The Sticky plugin for WordPress contains a stored XSS flaw that affects all releases up to and including 2.5.6. The vulnerability lies in the "readmoretext" attribute of the cvmh‑sticky shortcode; the attribute value is passed through apply_filters() and then directly concatenated into the page output without any escaping such as esc_html(). Authenticated users with Contributor level or higher can therefore inject arbitrary JavaScript that will run in the browser of any user who views a page containing the malicious shortcode. This flaw falls under CWE‑79 and can compromise the confidentiality, integrity, and availability of the site user experience and potentially expose session data or inject further malicious content.

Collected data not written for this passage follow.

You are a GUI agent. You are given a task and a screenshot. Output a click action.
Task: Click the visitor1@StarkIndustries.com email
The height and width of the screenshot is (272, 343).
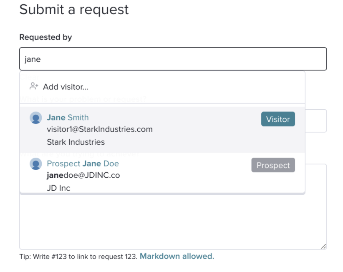tap(100, 129)
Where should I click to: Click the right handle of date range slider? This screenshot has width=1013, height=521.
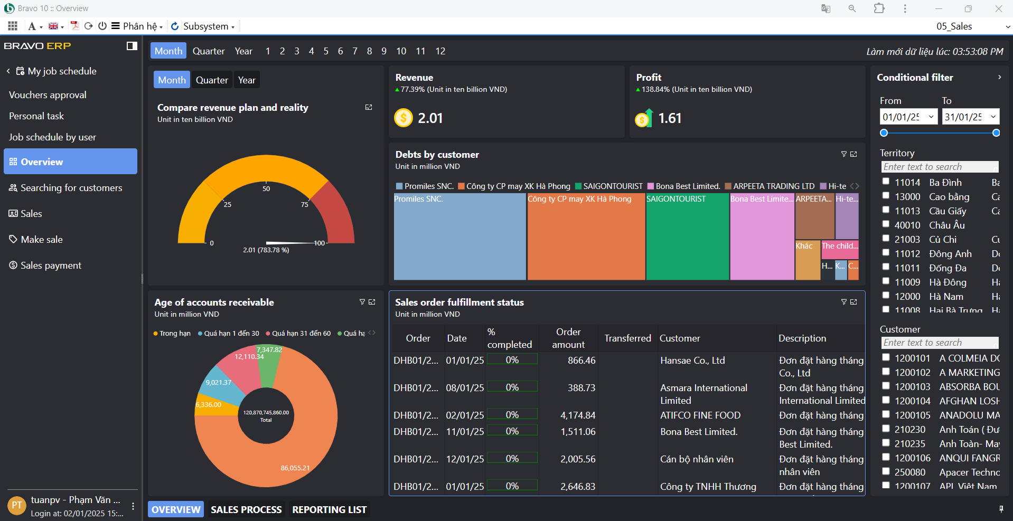996,133
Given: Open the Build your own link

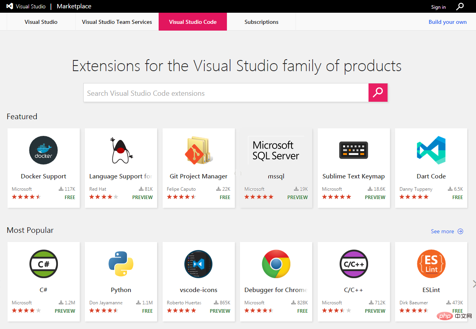Looking at the screenshot, I should [447, 22].
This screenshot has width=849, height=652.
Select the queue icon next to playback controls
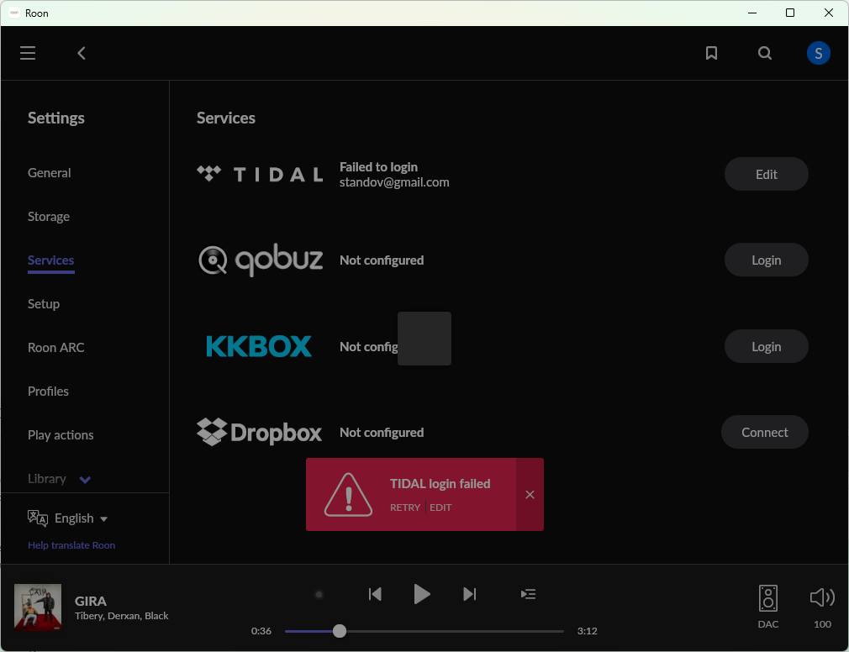tap(528, 594)
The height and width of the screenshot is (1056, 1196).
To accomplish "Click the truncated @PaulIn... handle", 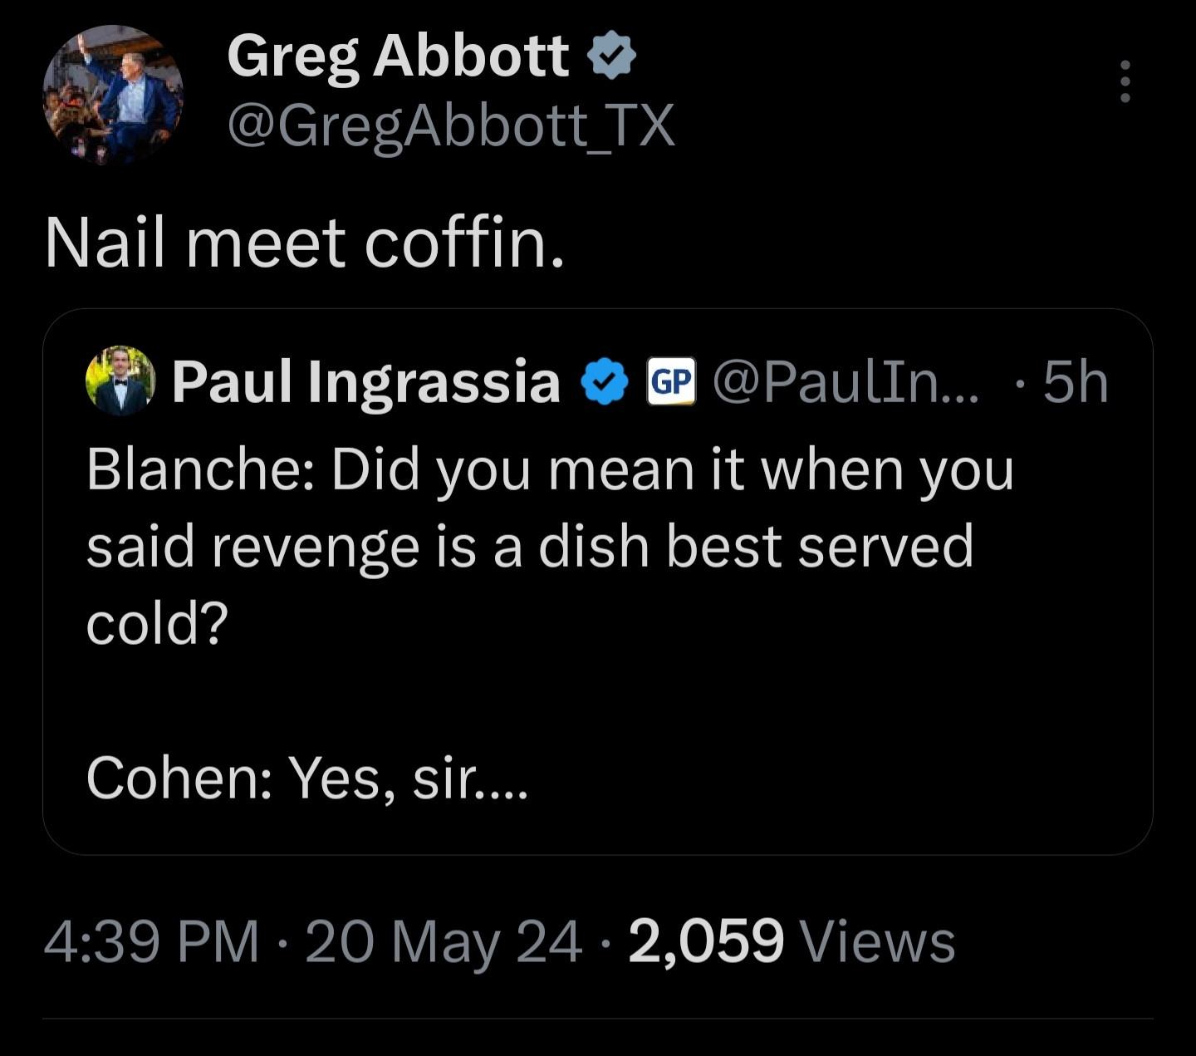I will [x=846, y=381].
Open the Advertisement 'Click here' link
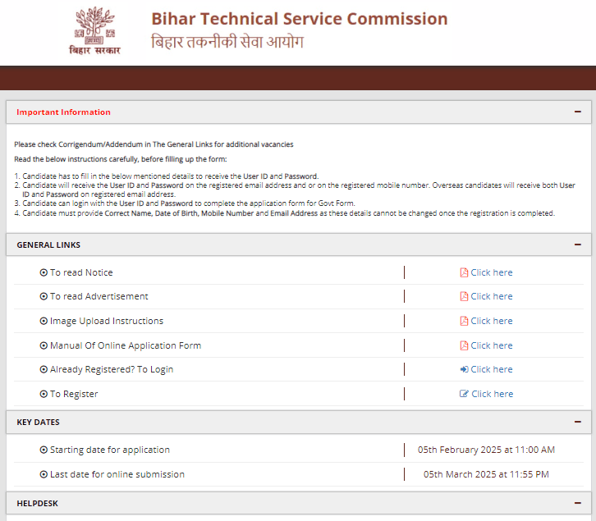The width and height of the screenshot is (596, 521). tap(491, 296)
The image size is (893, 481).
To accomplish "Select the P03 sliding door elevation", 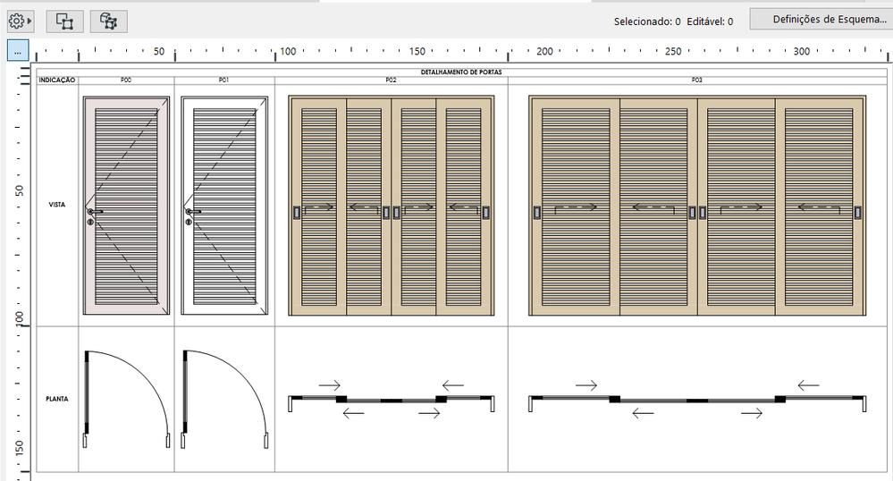I will pyautogui.click(x=697, y=206).
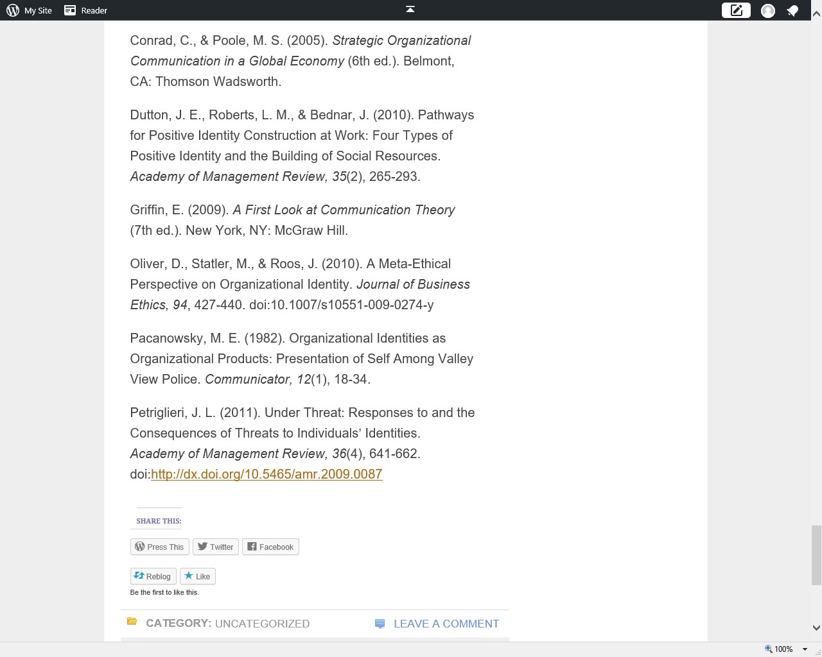Open the Reader icon in top bar
The image size is (822, 657).
[70, 10]
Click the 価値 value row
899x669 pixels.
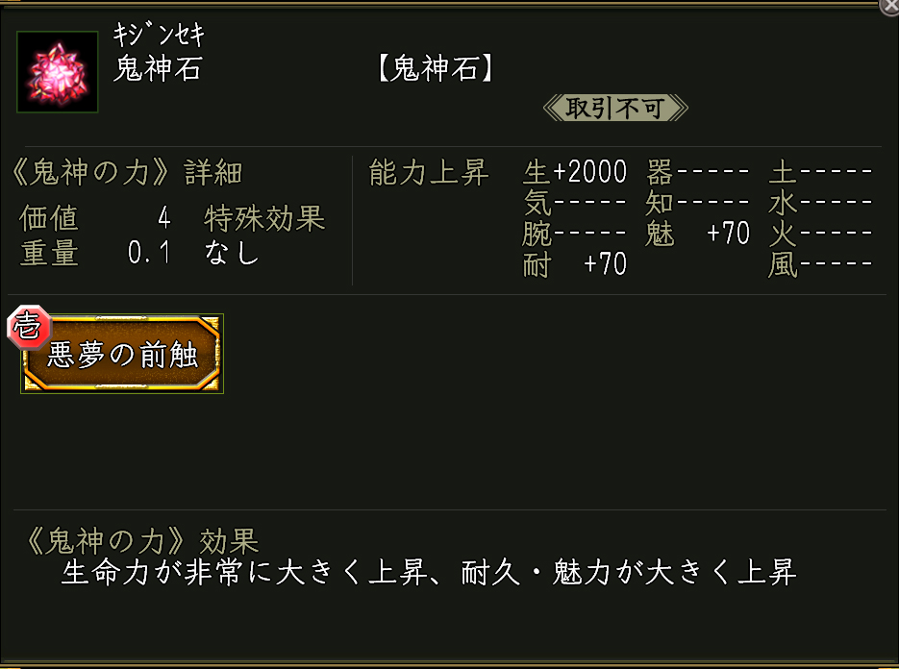(95, 218)
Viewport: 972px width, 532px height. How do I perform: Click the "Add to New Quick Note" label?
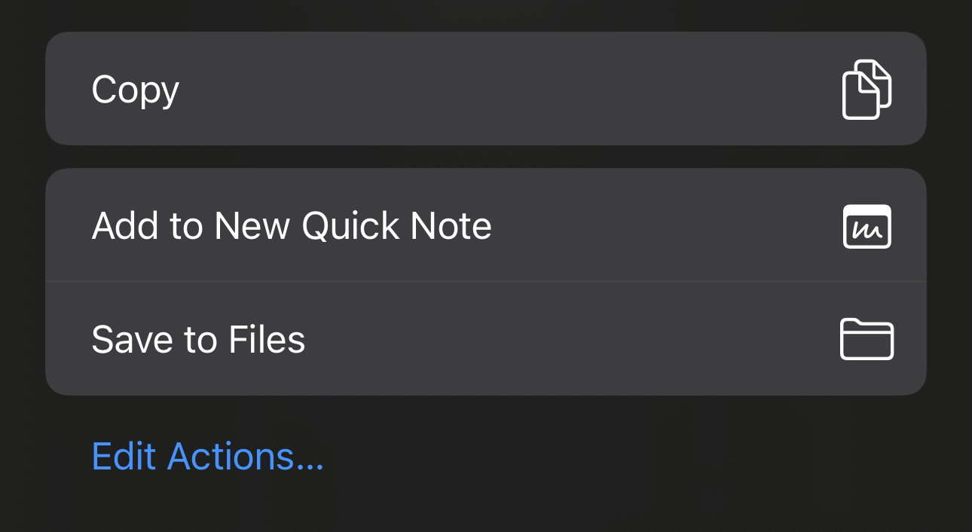(292, 226)
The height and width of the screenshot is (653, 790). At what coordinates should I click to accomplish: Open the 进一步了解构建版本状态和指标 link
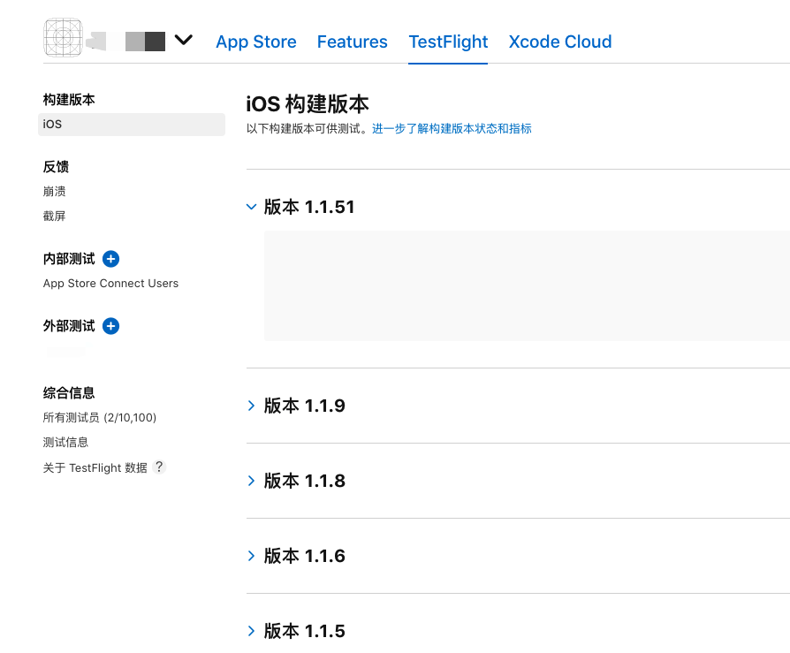452,128
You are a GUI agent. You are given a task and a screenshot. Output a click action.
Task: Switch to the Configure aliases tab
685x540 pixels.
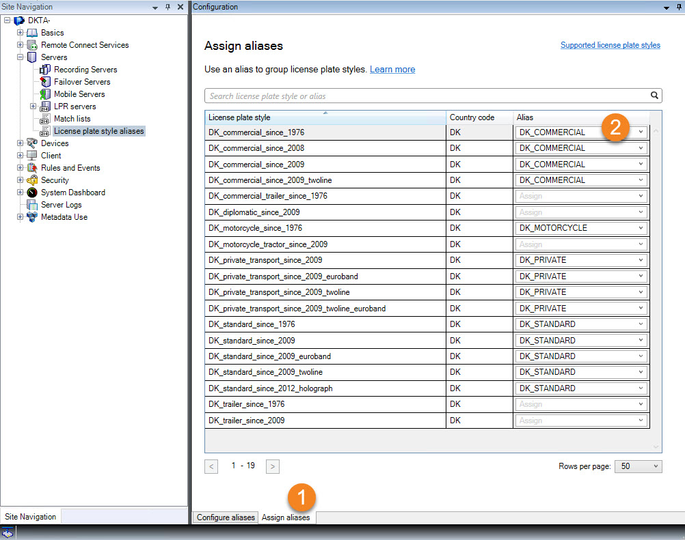pos(226,517)
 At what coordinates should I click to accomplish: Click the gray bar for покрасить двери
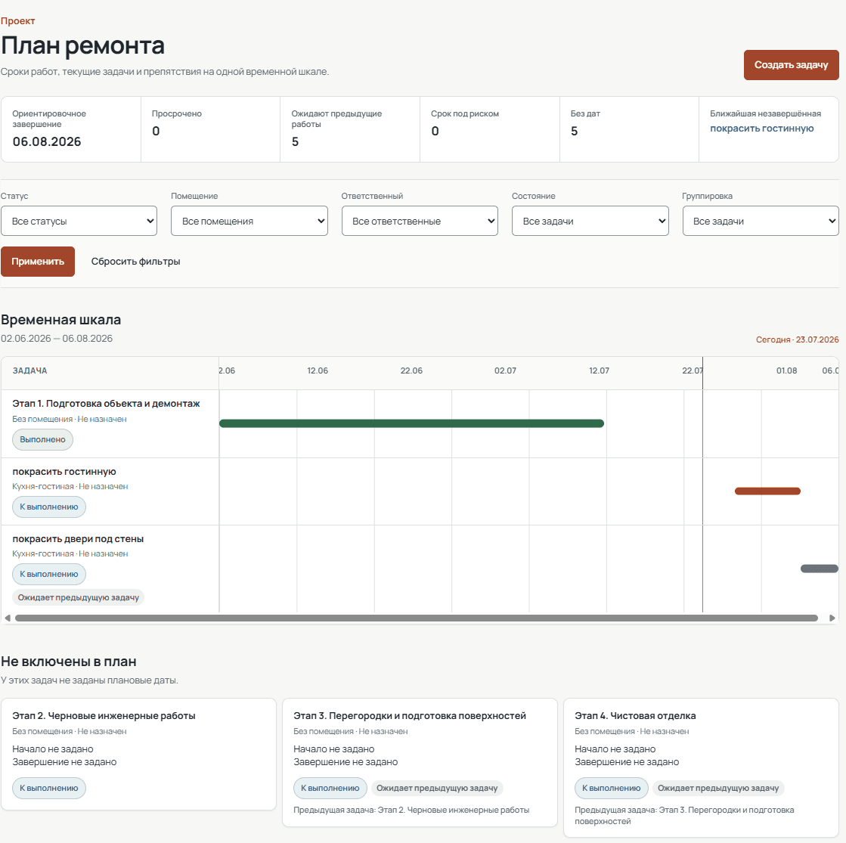click(x=819, y=569)
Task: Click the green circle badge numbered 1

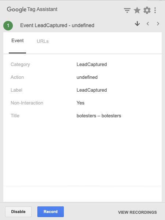Action: [x=8, y=26]
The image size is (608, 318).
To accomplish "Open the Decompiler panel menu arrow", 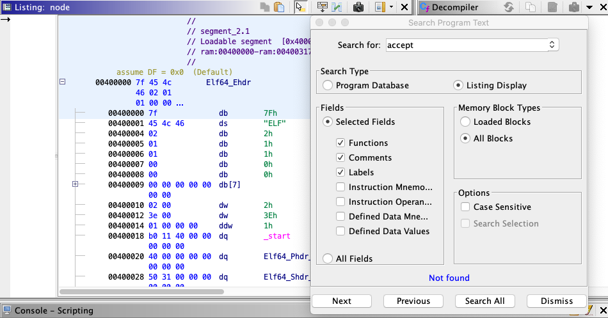I will [589, 7].
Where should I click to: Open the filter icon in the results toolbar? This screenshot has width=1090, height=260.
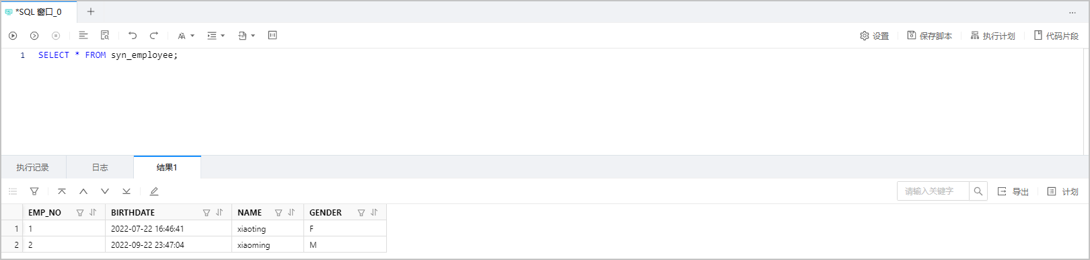click(x=34, y=191)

The flaw affects the Sticky plugin for WordPress distributed by cvmh, specifically all versions up to and including 2.5.6. Any WordPress installation that has the Sticky plugin installed and is running a version in this range is vulnerable.

The CVSS v3 score of 6.4 indicates moderate severity. EPSS data is not available, and the vulnerability is not listed in the CISA KEV catalog, suggesting no currently known public exploits. Attackers must be authenticated with Contributor privileges or higher and must add the malicious readmoretext content to a page that uses the shortcode. Once inserted, the script executes automatically for all viewers of the page. Despite the lack of public exploitation, the ability for a relatively low‑privileged role to inject site‑wide scripts makes the risk non‑negligible for environments where Contributor rights are granted to many users.